Breakfast: Porridge with salt, seeds and honey. FFS – I need to stop smothering my breakfast in honey. I did it this morning as I was slightly hungover. If I drink more slowly, I’ll feel better in the mornings and not need the honey. I could experiment with porridge and blueberries.

Drinks: Coffees. Tea. Elderflower with sparkling. I need to enjoy the sparkling without adding cordial or squash to it. Meaningless sugary calories. On non-drinking nights I could occasionally get a bottle of Perrier.

Lunch: Sandwich with cheese, cucumber and mayonnaise. Cheese is fattening with no nutritional value. I need to plan ahead, so I don’t resort to cheese again.

Dinner: 2 chicken leg quarters with salad. Not sure if I needed two! Pleased about the salad though.

Fruit: One pear. Should have another one later.

Exercise: Very short walk at lunchtime. Work lunchtimes should be a quick eat and then WALKING.

CW sent me this link over two years ago. Finally got round to listening to Shaun Achor’s Ted talk. He says that you shouldn’t wait to achieve something to be happy. If you’re happy, you’re more likely to achieve stuff. One of his top tips is to journal 3 happy things each day.

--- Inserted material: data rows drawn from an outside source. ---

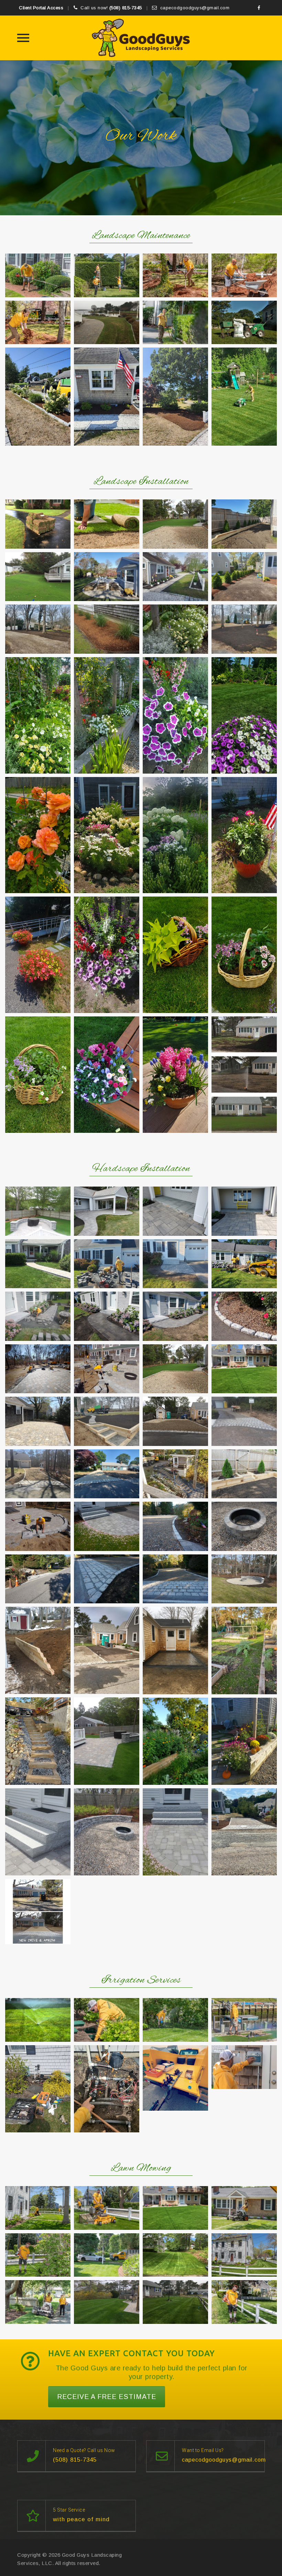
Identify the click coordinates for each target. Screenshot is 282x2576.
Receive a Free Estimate (106, 2396)
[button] (37, 275)
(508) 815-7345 (125, 7)
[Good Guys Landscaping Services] (141, 37)
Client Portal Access (41, 7)
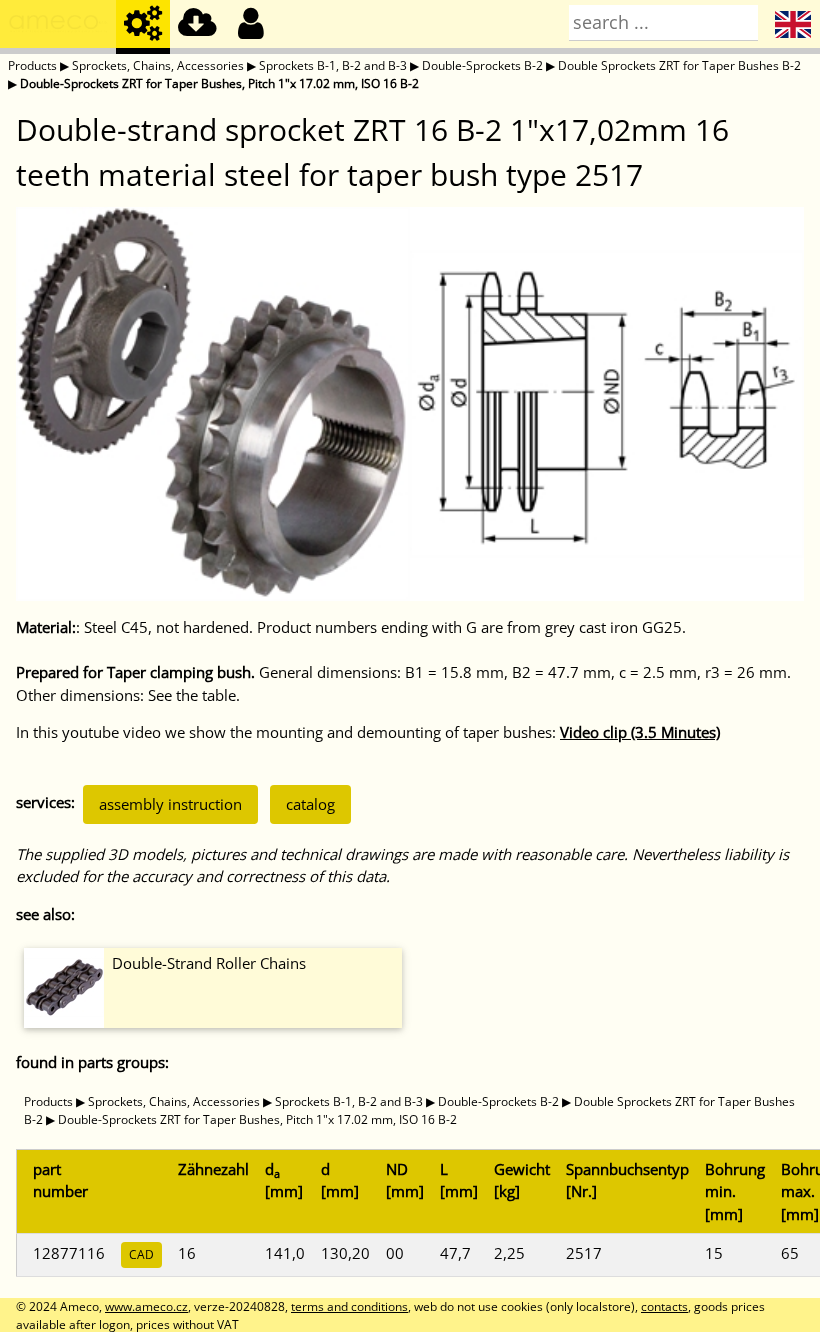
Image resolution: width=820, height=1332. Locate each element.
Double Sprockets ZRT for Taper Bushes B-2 (679, 65)
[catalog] (143, 27)
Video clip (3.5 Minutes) (640, 732)
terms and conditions (349, 1306)
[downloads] (197, 27)
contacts (664, 1306)
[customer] (251, 27)
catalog (310, 804)
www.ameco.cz (146, 1306)
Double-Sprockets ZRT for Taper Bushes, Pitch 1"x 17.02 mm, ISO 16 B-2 (219, 83)
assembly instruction (170, 804)
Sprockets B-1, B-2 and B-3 (333, 65)
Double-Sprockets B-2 (482, 65)
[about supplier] (58, 27)
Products (32, 65)
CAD (141, 1254)
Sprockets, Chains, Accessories (158, 65)
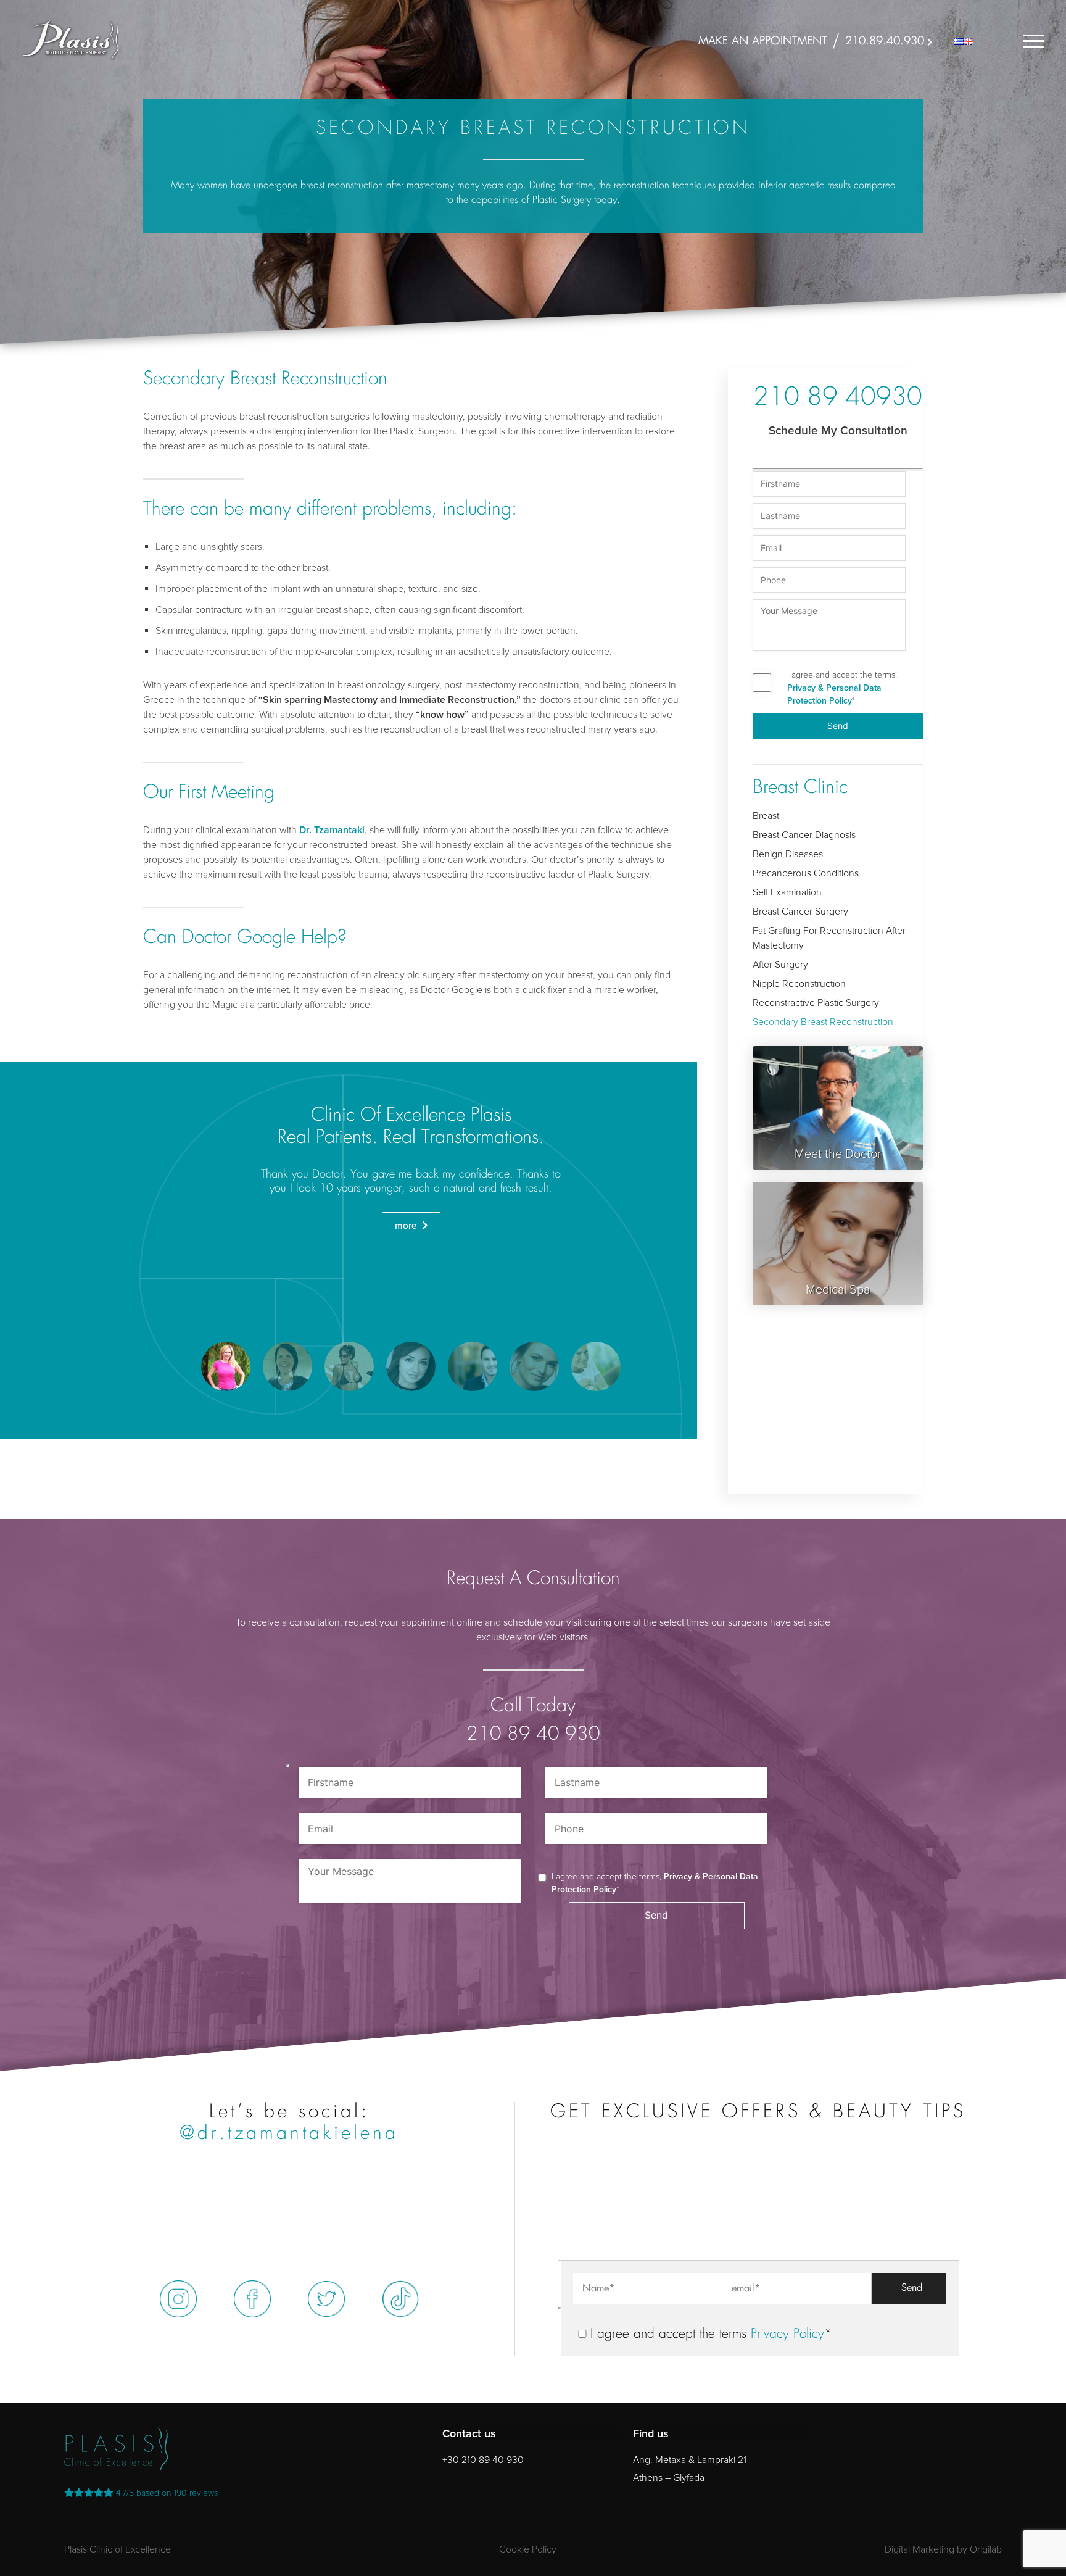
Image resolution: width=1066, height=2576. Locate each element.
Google (266, 938)
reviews (167, 2493)
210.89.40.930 (884, 41)
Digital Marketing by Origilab (943, 2549)
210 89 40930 (837, 398)
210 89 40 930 (533, 1735)
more (407, 1225)
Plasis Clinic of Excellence (117, 2549)
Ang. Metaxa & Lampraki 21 (689, 2460)
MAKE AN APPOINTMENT (762, 41)
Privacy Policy (787, 2334)
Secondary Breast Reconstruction (823, 1022)
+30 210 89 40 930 (483, 2460)
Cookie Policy (527, 2549)
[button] (225, 1366)
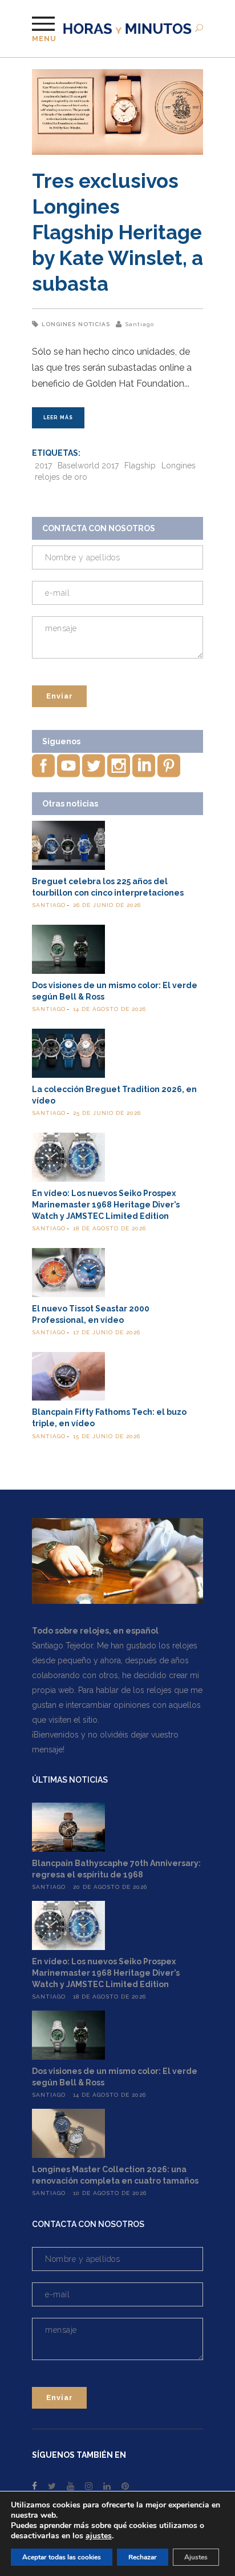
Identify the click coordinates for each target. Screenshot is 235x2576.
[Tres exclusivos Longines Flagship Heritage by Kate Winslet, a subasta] (117, 112)
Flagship (140, 465)
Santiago (139, 324)
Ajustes (196, 2557)
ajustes (99, 2536)
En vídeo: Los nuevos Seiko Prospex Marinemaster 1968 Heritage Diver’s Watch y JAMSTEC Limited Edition (106, 1205)
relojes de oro (61, 477)
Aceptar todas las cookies (61, 2557)
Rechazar (142, 2557)
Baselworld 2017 (88, 465)
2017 (43, 465)
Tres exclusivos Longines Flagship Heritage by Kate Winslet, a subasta (117, 232)
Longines (59, 324)
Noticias (94, 324)
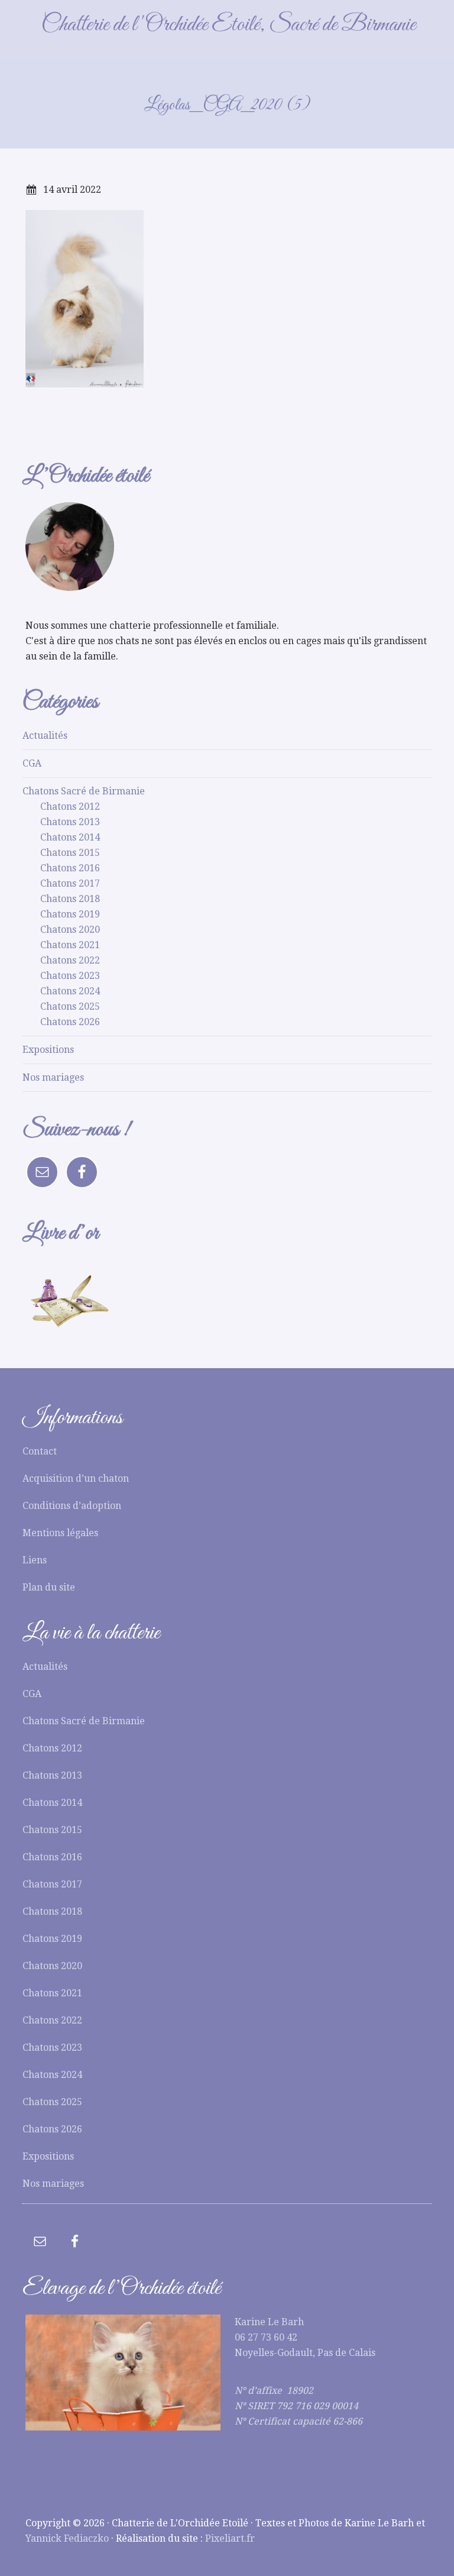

  1. My appraisal went well.
  2. I really like my colleagues. Had a lovely moment at the end of the day when I apologised for being a bit drunk last night, but I was told I was fine except for demanding some of S’s McDonald’s after I finished my pasty.
  3. I love reading and have the best book ever to look forward to tonight.

Sunday (5 points)

I’ve simplified my challenges yet again. I’m going to stick to them for the rest of the month. My point today is for not eating and reading/watching a screen.

I was 10st 9 3/4 on Friday. Hoping to be 10st 8 or less this Friday.

Fruit: Pear.

Breakfast: All bran. Tiny amount of honey.

Drinks: Coffees. Cappuccino. Tea. Elderflower cordial.

Lunch: 2 home-made hotdogs with mustard, tomato sauce, cheese and onions.

Snacks: Hazelnut yoghurt. Another yoghurt.

Comment 1: I’m going to read the Greek Doctors book for 15 minutes per week. I lack basic nutritional knowledge.

Comment 2: I need to write down during the day what I eat ready for blogging in the evening just in case I forget.

Easier Challenge (4 points)

I’ve made my challenges for this month easier.

Breakfast: Porridge with salt, seeds and honey.

Lunch: Tongue mayo brown sandwich.

Snack: Mint.

Fruit: Pear.

Drinks: Coffee. Teas.

Dinner: Steak with peppercorn sauce, kale and new potatoes. Seconds.

Comment 1: Need to get back to not eating in front of a screen or a book. (If I eat just listening to the radio, I always leave a little. I never leave any if I’ve been reading.)

Comment 2: I need to practise knots and view the belaying video as hopefully going climbing again next Tuesday.